The young man settled in Washington and at first lived on casual earnings, reading books on electrical engineering and acoustics in the evenings. At that time in the United States everyone literally raved about electricity, a lot of inventors and handicraftsmen developed mechanisms using "fabulous new energy". America was already covered with a network of telegraph wires.
First, Emil Berliner tackled the problem of transmitting for a distance the human voice, but Alexander Bell was ahead of him: he patented his phone in 1867. However, Berliner did not drop his hands, continued working on his device and in 1877 patented a coal microphone. Bell was amazed both by the quality of this microphone, and by the fact that a self-taught person has developed such a classy device. Bell invited Berliner to his laboratory.
Berliner continued to work in Bell's laboratory, and in 1883, after his brothers opened a telephone factory in Hanover, he decided to become an independent entrepreneur and took up recording.
The first attempts to record the sound were made by the great American inventor Thomas Edison and in 1877 he presented his instrument, which reproduced a short poem written on the cylinder, read by himself. A few years later, Edison developed and patented a phonograph. The phonograph had a huge drawback: the recordings were unique, it was almost impossible to reproduce them. In addition, the recorded voice was quiet and distorted.
The very first gramophone record in history was made by Berliner in 1888 from celluloid. Gramophone records offeree for sale in the early 90's were made of ebonite. Both of these materials were not suitable for the intended purpose, because they were not easy to press and therefore the relief of the matrix was not accurately reproduced.
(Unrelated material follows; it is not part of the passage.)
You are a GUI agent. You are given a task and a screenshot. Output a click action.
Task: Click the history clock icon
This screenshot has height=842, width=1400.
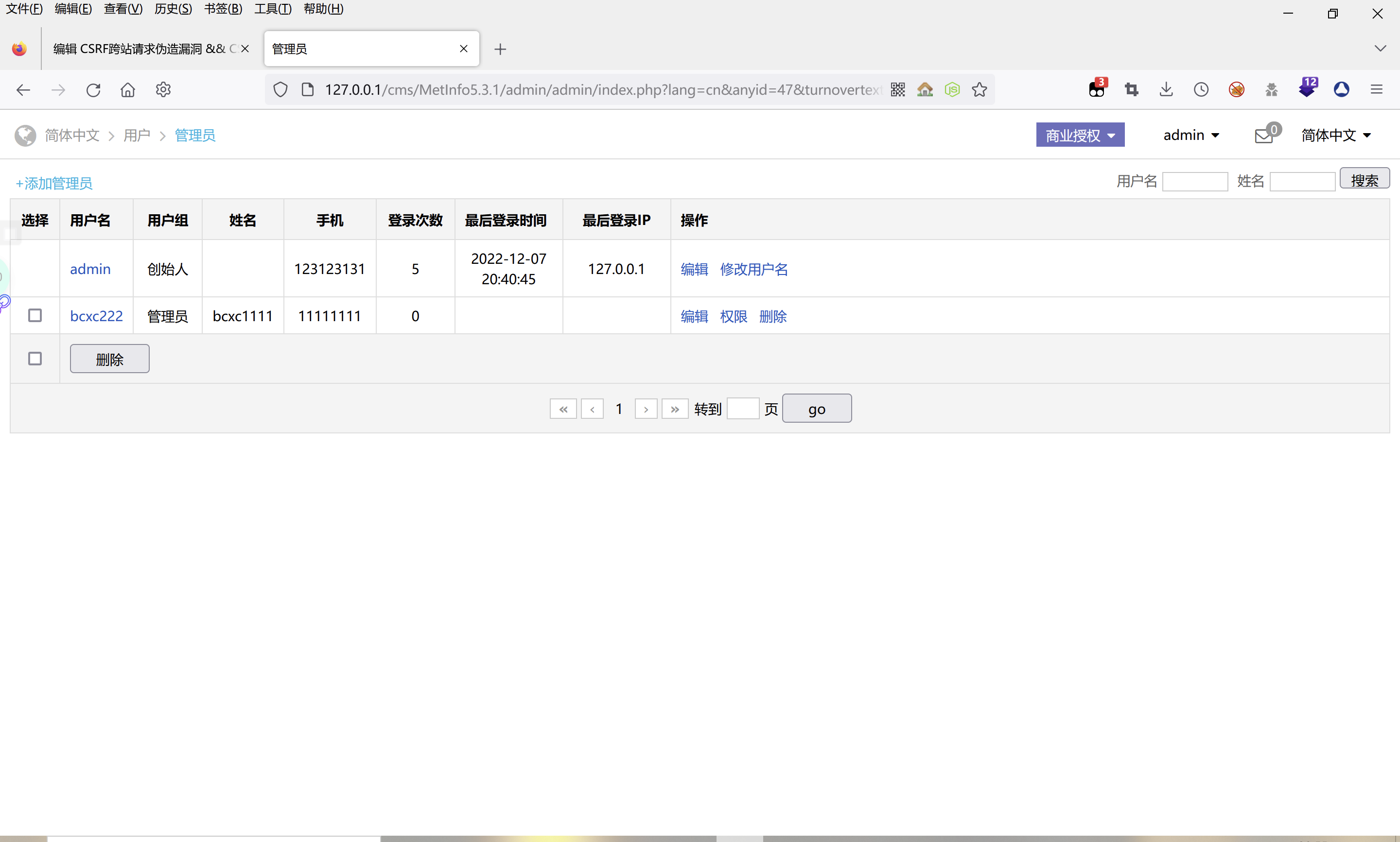(x=1201, y=90)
After many experiments, in 1896 Berliner created a special shellac mass (it included shellac - a resin of organic origin, heavy spar, ash and some other substances), which remained for many decades the main material for the records production.
Berliner wanted to develop a new technology that would make it easy to produce and reproduce audio recordings. He succeeded surprisingly quickly: in just four years. As a result, he received a patent for a device, which he called a gramophone.
In 1895 in Philadelphia Berliner founded his own firm, which produced both records and gramophones. Three years later, his brothers opened a similar company in Berlin, which was named Deutsche Grammophon, and records and equipment were produced in Hanover. Deutsche Grammophon label exists till now. This is one of the most famous recording companies in the world.
Later inventions of Berliner refer to the aircraft industry. In 1908, he designed the first light aircraft engine with a star-shaped arrangement of cylinders, and in 1919-1926 built and successfully tested in the air three helicopters.
In the US, Berliner is also known as the founder of the Society for Disease Prevention.